The rapid rise of social media made it easier for people to share updates and developments in their lives – often including starting a family and posting about childhood milestones. In some ways, social media platforms have become modern-day “baby books.”
A trend has emerged – “sharenting” – which features parents posting about their children online. Some children even have images on social media before they’re born, in the form of ultrasound photos.
But when it comes to sharing content with children on social media, even going as far as turning them into props for sponsored posts and brand partnerships, just because it’s legal doesn’t mean it’s ethical.
Parent influencers are increasingly turning their children into influencers in their own right and monetizing their work. Illinois is now the first state to pass laws to protect child influencers, potentially sparking a trend that other states will follow.
When Sharenting Becomes a Prop
Children have been part of the social media space since the start, but with the rise of influencer marketing, there are growing issues around the lines between sharing personal lives, which often includes family, and monetizing children.
Older social media users have been fortunate to miss out on having every detail of their childhood documented on social media. Now, parents are sharing everything from ultrasound photos to first steps to embarrassing and intimate moments, such as diaper changes or baths.
There are growing concerns about the lack of privacy given to children when their parents engage in sharenting. These children often end up as influencers, either through their own content or within content from a parent influencer – raising questions about privacy and compensation.
For example, influencer Brittany Dawn, a fitness influencer who shifted to more religion-based content, faced a lot of scrutiny for monetizing her foster child on social media. Though she blurred out images in her photos, a stipulation decreed by the U.S. Children’s Bureau for foster parents in their social media rules, she was able to capitalize on her foster child by using affiliate links to promote baby products and earn a commission.
Also, the YouTube family influencer Myka Stauffer shared details about her children and discussed her experience of adopting a baby boy from China. She featured him in a lot of her content, leading to criticism from some followers – which grew when she made the decision to put him up for adoption.
Showcasing children is a niche. Sometimes, an influencer in the travel or fashion space makes a shift to a parent influencer once they start a family. They take their dedicated following on journey with them through the big milestones, including pregnancy, birth, first steps, the first day of school, and so on.
The problem is that children can’t consent to their appearance on social media.
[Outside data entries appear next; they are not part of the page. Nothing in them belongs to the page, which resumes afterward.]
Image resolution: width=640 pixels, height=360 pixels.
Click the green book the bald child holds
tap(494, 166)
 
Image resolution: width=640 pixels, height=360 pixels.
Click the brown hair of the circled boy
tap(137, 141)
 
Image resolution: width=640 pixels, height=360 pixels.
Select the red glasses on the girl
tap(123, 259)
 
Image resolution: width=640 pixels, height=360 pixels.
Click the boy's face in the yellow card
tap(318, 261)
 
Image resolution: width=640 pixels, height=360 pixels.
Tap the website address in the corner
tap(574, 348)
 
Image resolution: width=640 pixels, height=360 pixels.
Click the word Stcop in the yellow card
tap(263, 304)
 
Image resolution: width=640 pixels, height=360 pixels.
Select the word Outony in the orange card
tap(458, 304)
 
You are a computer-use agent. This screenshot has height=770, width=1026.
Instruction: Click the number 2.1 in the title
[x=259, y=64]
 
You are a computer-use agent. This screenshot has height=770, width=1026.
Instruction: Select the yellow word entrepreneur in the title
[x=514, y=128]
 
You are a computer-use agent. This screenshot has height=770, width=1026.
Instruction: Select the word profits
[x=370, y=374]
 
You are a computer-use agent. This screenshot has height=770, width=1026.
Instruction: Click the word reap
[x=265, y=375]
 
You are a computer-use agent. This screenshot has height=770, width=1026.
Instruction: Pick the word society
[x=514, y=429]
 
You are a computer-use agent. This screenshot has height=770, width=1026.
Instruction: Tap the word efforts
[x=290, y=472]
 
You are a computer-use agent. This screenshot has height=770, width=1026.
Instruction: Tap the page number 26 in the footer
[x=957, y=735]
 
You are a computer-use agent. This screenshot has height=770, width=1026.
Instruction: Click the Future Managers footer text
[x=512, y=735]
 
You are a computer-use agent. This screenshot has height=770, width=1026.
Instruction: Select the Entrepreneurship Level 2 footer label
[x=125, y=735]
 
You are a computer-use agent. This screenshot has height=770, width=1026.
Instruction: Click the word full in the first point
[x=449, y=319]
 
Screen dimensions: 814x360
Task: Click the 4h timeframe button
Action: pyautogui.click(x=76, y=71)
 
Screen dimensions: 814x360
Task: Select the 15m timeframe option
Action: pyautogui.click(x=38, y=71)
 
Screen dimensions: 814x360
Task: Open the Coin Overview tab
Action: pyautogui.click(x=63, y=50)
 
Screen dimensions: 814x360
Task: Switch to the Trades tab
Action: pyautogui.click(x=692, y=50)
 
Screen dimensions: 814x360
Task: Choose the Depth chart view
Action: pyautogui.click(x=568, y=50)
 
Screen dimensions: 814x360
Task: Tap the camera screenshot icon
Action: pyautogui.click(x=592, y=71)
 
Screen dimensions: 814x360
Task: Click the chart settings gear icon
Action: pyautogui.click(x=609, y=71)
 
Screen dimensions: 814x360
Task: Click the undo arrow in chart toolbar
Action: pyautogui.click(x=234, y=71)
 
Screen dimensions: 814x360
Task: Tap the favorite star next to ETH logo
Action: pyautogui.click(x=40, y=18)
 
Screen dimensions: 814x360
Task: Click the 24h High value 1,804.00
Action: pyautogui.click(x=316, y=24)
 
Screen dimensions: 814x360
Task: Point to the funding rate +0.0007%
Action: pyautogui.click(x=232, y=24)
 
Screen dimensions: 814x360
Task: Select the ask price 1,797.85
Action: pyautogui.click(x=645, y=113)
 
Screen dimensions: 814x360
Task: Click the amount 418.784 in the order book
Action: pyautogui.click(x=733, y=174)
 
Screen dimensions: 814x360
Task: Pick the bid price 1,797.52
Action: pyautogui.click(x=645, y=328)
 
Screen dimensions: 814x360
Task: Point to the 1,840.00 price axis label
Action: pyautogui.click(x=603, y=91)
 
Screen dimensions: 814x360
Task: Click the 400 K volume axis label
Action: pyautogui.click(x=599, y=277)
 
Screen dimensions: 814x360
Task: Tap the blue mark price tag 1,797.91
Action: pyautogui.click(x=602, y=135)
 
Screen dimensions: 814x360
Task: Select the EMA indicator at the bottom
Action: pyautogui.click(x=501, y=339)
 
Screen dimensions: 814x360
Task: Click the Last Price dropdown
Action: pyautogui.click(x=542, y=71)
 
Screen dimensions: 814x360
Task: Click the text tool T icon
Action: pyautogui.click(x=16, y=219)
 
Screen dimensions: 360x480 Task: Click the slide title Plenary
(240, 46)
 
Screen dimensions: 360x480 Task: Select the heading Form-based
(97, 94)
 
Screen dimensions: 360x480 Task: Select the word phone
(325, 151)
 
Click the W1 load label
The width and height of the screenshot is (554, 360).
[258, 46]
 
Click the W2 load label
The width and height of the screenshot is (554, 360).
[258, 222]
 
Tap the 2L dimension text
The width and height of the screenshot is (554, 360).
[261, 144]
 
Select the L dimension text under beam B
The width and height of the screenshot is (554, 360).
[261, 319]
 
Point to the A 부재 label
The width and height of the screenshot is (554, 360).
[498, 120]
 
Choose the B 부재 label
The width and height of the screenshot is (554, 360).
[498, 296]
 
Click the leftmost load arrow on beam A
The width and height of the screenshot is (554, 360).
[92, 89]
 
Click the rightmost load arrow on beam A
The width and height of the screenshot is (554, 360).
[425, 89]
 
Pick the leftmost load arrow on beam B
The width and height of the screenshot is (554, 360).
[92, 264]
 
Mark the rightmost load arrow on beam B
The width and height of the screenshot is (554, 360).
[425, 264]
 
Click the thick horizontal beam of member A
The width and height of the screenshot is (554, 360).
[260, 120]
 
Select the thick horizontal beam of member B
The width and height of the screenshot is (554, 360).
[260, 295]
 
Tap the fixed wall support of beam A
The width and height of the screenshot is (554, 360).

When non-influencers engage in these behaviors, it’s mostly for friends and family. When influencers do it, they’re sharing with tens of thousands, or even millions, of virtual strangers.
Children don’t understand the true breadth of the internet and the potential long-term ramifications of being broadcast to a vast audience of followers from all over the world. The internet is forever, and there’s no telling how those “cute” videos may impact a child’s life when it comes time for college or a job.
The Child Labor Law in Illinois
There’s nothing to stop parents from posting pictures and videos featuring their kids on social media, until now. Illinois recently passed a law that establishes safeguards for minors who are featured in online videos and guidelines for compensation.
Illinois Governor J.B. Pritzker signed a bill on August 11, 2023, to amend the state’s Child Labor Law and allow teenagers over the age of 18 to take legal action against their parents if they were featured in monetized social media videos and not properly compensated. This is similar to the rules that protect child actors and performers.
Starting July 1, 2024, parents in Illinois will be required to put aside 50% of earnings for content into a blocked trust fund for the child based on the percentage of time they’re featured in the video. This only applies to scenarios where the child appears on the screen for more than 30% of the video in a 12-month period, however.
Updating the Coogan Act
Though Illinois is the only state that’s put a law into place to address the growing controversy around children on social media, there is a law on the books to protect the rights of child performers – the Coogan Act in California.
The state passed the Coogan Act, also known as the California Child Actor’s Bill, in 1939. It was named for the former child actor Jackie Coogan, who’s often regarded as America’s first child actor.
Coogan became famous as Charlie Chaplin’s adopted son in the 1921 film “The Kid,” but once he reached adulthood, he discovered that his parents squandered his $4 million in earnings. That would amount to tens of millions today. He was ultimately able to reclaim only a small portion of his total earnings.
The Coogan Act protects children who have been hired as an actor, actress, dancer, musician, comedian, singer, or other performer or entertainer and safeguards their compensation until they reach adulthood. Several other states have similar legislation in place, but none of these laws have been updated for the digital age.
There’s a growing movement to update the Coogan Act and similar laws to include the children of parent influencers, or better yet, create a law on the federal level. Currently, it only protects children in traditional entertainment.
In addition, the Fair Labor Standards Act of 1938, which protects children from excessive labor, has not been updated to apply to child influencers or the children who are regularly featured on their parents’ feeds.
Protecting Child Performers in the Digital Age
Illinois’ Child Labor Law is a step in the right direction, but in the rapidly evolving digital landscape, children are often shared on platforms like Facebook, Instagram, and TikTok to huge audiences. This is a new frontier with little insight into the long-term effects of these practices on children and the issues surrounding privacy, safety, and compensation, highlighting the need for updates to the new definition of child labor in the digital age.